» EXERCISE
Nothing outside the lines below from the one containing "Where should I" through the one containing "Click the Stationary" is to be printed; print those exactly, ends included, and drop the pictures.

Segment Start: GIVEN DATA

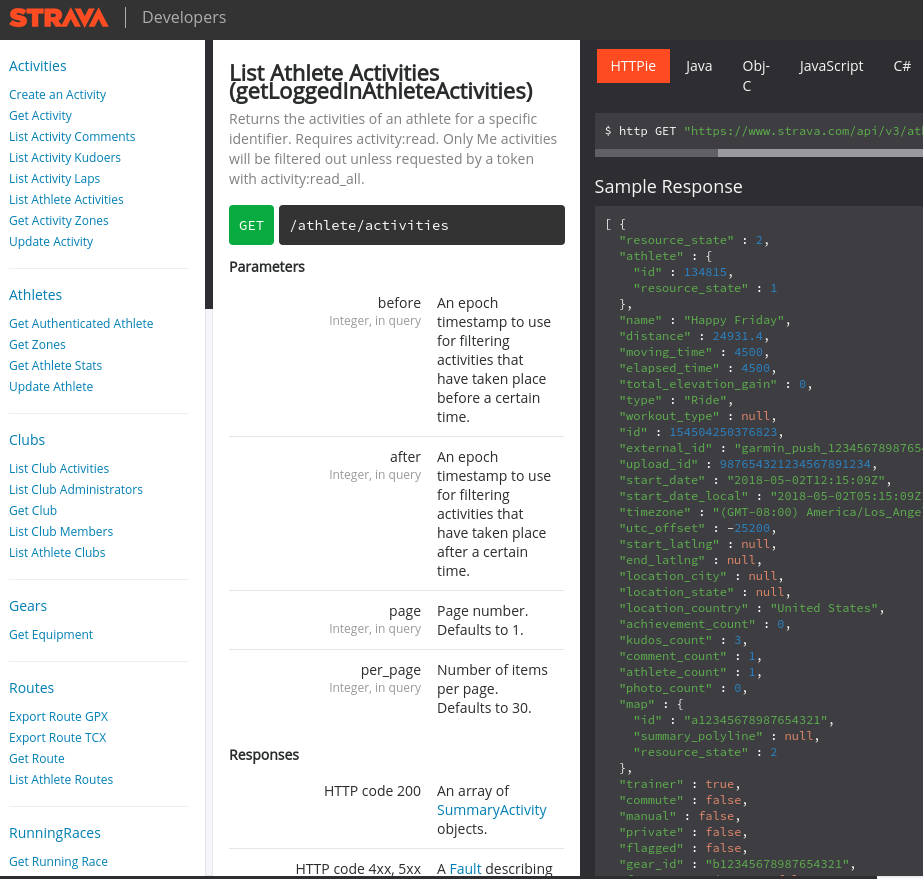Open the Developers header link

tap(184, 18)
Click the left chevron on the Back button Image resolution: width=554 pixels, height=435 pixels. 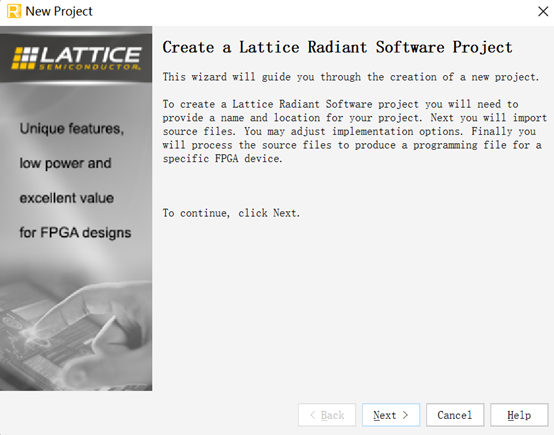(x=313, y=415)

Segment End: GIVEN DATA
Segment Start: GIVEN DATA

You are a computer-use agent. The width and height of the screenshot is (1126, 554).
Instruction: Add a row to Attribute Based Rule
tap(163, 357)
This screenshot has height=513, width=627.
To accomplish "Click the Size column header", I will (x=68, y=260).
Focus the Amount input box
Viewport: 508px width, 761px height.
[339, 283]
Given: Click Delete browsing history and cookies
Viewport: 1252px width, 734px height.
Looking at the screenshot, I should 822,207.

Segment End: GIVEN DATA
Segment Start: GIVEN DATA

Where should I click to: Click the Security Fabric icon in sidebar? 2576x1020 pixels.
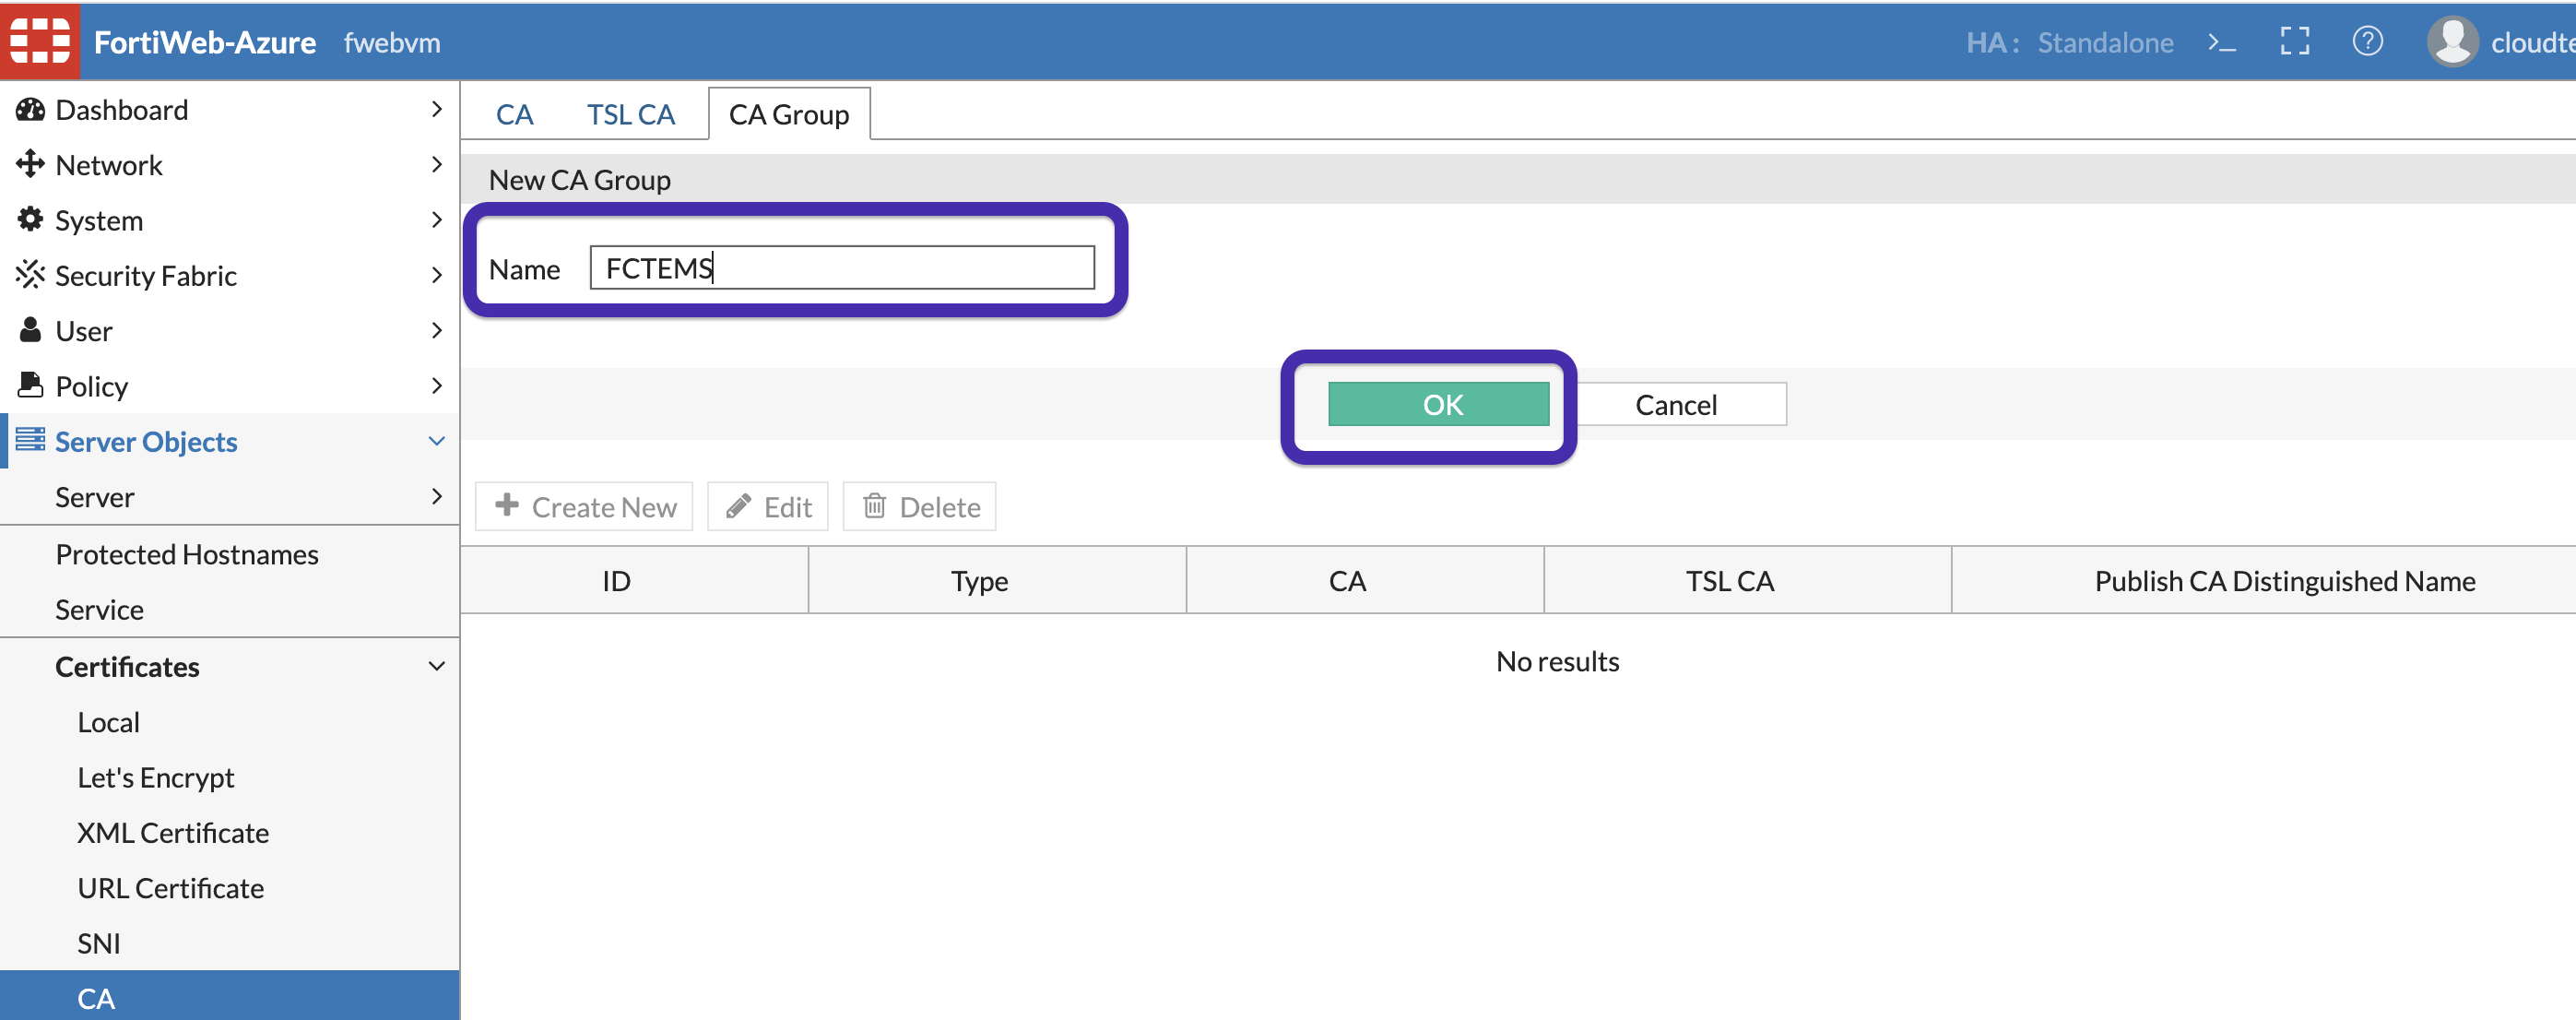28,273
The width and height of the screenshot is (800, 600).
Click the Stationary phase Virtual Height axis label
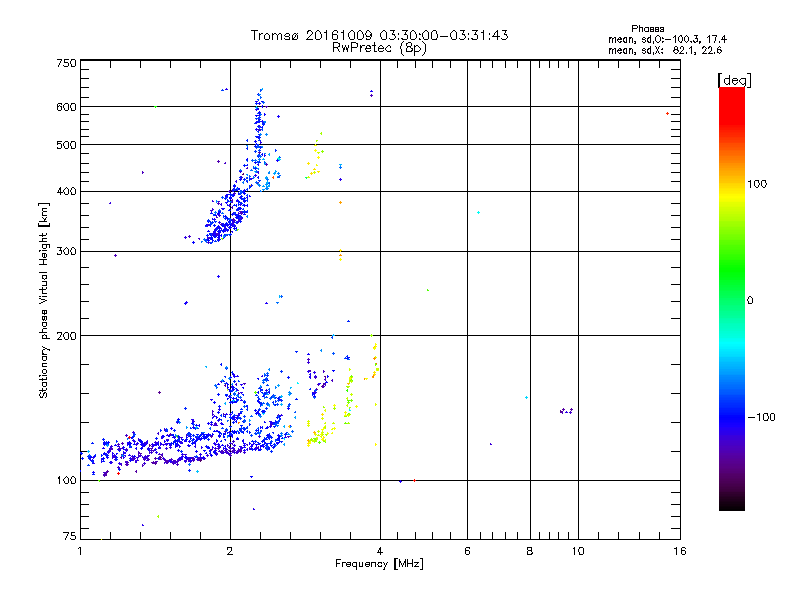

Segment End: GIVEN DATA

» RESPONSE TO THIS TASK
Where should I click to: Click the Security Fabric icon in sidebar? 2576x1020 pixels.
28,273
The width and height of the screenshot is (800, 600).
Click the Stationary phase Virtual Height axis label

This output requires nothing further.